■ Written instruction A:
In the passage on the ECB's balance sheet, what do Reichlin and Garicano call the instrument they propose?
■ Written instruction B:
Please retype the passage on the ECB's balance sheet from "The fastest route, buying" to "his policy-making board.", inclusive.

■ Passage shown:
Mario Draghi is facing a 1 trillion euro ($1.3 trillion) problem: expanding the European Central Bank's balance sheet toward 3 trillion euros from 2 trillion euros.

The fastest route, buying sovereign bonds, may be sealed off because it risks violating European treaties and infuriating a significant minority of his policy-making board.

One detour: Let financial alchemists invent an asset class that skirts the potential pitfalls.

Lucrezia Reichlin, the ECB's former head of research, and Luis Garicano of the London School of Economics say that with the right signal from the central bank, markets could create an instrument that mimics a collection of euro-zone government securities, what they term "safe-market bonds."

The paper would be backed by quality government debt and the weight each country's bonds have would be determined by its gross domestic product. The central bank would buy them, resulting in the easier liquidity and credit needed to revive inflation. And no sovereign debt would have been purchased.

The plan "would not only help the ECB attain its elusive inflation target, but would contribute to the financial stability of the euro zone," the economists wrote on the web site VoxEU.

It would also address some of the euro's defects by introducing the equivalent of pan-European bonds and reducing the direct exposure of banks to governments, they said.

The proposal is echoed by Carlo Bastasin of the School of Political Economy at LUISS University - Rome. He proposed a "silver bullet for the European crisis" by suggesting the creation of an asset-backed security reflecting the attributes of existing euro-zone debt that the ECB could then buy.

■ Available data:
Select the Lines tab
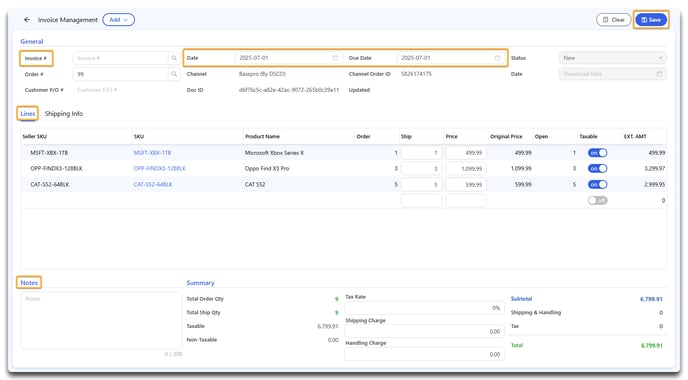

■ Answer A:
Safe-market bonds.

■ Answer B:
The fastest route, buying sovereign bonds, may be sealed off because it risks violating European treaties and infuriating a significant minority of his policy-making board.